### Try it
Retrieve every line from the records in which the word "sidebar" occurs.

:: Records provided ::

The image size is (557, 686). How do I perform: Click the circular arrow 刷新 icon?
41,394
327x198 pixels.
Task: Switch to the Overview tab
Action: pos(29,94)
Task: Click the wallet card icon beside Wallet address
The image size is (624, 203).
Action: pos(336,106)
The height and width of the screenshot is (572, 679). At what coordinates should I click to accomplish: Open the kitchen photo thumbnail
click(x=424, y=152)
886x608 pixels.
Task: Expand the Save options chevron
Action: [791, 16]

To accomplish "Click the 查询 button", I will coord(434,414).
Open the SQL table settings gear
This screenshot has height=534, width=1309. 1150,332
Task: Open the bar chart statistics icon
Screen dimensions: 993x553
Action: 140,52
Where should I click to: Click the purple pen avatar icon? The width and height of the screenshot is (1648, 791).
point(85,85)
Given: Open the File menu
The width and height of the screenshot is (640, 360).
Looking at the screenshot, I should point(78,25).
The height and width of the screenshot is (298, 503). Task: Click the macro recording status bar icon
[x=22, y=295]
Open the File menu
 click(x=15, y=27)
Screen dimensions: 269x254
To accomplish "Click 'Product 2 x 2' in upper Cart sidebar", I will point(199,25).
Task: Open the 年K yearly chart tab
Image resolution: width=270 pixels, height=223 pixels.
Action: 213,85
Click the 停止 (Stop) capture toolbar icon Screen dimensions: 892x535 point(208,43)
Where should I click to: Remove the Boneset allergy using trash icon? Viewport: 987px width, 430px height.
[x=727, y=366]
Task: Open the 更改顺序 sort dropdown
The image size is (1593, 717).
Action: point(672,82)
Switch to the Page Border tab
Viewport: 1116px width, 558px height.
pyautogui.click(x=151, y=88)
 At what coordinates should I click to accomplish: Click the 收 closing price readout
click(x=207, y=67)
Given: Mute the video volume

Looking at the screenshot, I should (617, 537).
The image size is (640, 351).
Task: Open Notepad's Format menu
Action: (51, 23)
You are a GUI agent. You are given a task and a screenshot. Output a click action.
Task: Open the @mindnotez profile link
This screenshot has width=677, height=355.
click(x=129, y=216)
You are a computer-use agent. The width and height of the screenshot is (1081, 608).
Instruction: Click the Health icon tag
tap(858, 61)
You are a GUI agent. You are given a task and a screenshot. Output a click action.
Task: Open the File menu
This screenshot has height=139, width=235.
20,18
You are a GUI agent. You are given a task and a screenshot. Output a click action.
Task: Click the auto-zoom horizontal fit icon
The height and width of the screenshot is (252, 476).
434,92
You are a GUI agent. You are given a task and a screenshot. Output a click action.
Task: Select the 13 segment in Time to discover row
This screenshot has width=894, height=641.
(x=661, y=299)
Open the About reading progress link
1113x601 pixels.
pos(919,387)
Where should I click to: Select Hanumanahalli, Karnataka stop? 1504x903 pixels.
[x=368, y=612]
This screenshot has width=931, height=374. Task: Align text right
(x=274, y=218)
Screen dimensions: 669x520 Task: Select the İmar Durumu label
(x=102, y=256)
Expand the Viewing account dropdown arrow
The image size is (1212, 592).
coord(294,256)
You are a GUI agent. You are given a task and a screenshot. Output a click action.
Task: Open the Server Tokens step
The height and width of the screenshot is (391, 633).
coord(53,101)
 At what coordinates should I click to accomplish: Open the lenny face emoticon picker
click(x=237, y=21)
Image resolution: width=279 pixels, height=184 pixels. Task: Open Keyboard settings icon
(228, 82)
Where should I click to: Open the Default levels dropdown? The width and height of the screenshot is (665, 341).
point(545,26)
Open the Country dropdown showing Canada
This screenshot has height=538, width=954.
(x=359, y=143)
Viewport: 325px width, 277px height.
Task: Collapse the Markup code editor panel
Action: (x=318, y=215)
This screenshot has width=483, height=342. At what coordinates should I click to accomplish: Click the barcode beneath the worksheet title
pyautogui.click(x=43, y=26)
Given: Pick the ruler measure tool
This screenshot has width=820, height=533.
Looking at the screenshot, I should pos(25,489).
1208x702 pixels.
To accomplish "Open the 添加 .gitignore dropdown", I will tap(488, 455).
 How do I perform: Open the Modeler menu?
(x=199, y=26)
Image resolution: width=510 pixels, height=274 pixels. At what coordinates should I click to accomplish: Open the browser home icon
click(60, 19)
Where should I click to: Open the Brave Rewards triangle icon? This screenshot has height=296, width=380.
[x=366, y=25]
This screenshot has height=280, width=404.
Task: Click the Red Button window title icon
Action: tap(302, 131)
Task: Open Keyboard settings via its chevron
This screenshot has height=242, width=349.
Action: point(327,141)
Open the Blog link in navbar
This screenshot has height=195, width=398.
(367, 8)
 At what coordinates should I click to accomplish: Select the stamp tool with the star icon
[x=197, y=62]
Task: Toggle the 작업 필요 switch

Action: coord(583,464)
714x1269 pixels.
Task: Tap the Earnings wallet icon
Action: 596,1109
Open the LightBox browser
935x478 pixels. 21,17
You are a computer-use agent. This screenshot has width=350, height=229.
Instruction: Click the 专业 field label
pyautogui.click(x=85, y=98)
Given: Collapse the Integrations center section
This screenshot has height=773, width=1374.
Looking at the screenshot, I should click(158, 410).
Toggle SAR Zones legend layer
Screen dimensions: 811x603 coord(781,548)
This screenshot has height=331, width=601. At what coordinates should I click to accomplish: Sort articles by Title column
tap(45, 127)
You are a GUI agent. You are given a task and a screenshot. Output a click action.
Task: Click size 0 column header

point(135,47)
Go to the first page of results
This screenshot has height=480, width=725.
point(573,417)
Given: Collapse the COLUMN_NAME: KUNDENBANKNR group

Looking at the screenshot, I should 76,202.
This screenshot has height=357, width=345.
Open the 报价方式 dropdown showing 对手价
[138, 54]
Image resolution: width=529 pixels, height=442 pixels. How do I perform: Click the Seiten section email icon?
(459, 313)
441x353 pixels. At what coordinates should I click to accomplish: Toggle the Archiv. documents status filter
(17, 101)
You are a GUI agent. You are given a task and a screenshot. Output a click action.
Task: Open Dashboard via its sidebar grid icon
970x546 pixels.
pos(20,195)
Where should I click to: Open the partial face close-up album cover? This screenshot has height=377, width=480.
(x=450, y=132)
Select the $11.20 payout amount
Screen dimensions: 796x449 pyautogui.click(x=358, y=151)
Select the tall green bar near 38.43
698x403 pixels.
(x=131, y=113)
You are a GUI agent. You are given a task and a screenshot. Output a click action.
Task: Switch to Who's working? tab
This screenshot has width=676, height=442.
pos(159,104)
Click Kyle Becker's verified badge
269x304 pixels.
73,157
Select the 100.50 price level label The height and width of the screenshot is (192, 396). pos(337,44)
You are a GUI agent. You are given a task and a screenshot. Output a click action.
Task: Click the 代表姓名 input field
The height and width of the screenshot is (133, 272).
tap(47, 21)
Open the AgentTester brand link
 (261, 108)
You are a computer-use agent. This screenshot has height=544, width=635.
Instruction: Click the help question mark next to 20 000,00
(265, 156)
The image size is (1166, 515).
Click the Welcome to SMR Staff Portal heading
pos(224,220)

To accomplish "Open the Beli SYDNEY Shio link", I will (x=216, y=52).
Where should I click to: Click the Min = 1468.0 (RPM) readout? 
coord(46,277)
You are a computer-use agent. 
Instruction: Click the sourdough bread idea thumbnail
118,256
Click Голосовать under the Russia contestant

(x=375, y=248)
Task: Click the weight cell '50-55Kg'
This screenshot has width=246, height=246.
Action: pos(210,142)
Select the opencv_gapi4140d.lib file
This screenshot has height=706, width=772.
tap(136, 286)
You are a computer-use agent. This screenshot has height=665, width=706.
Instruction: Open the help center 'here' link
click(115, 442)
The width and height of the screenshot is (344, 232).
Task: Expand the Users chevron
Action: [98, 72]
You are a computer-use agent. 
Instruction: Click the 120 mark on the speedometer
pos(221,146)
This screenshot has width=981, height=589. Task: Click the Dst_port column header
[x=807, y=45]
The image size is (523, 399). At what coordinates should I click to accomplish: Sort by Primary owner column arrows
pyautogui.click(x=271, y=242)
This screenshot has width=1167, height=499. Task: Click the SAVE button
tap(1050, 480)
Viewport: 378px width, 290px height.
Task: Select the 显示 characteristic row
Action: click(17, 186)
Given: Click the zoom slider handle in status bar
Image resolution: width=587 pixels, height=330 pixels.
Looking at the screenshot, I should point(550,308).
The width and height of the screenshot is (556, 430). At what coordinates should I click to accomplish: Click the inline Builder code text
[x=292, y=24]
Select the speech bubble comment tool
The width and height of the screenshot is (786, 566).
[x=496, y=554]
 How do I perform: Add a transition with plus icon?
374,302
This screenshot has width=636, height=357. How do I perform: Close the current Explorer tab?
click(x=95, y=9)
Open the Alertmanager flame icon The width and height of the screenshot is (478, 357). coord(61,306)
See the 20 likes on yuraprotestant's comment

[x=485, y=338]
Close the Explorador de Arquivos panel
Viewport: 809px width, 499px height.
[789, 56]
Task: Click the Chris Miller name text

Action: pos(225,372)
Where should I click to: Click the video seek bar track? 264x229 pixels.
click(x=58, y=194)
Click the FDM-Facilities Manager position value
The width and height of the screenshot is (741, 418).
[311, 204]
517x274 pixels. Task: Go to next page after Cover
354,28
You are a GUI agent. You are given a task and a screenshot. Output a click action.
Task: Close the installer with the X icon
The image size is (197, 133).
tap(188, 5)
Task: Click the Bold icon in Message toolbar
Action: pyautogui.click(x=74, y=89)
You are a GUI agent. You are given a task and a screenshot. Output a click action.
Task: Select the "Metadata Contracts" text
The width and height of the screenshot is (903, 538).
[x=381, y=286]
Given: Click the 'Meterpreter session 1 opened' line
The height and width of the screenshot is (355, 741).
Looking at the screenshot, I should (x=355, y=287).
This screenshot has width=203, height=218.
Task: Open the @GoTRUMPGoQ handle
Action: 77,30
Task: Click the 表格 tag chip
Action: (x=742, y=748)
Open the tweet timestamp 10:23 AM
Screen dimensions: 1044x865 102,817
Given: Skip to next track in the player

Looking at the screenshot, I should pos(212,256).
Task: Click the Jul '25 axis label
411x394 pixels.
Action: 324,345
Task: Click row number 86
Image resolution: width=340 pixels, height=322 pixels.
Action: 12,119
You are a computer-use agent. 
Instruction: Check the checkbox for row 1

:::

### Exercise output
To accomplish "Click 'Product 2 x 2' in upper Cart sidebar", I will point(199,25).
Task: Open Dashboard via its sidebar grid icon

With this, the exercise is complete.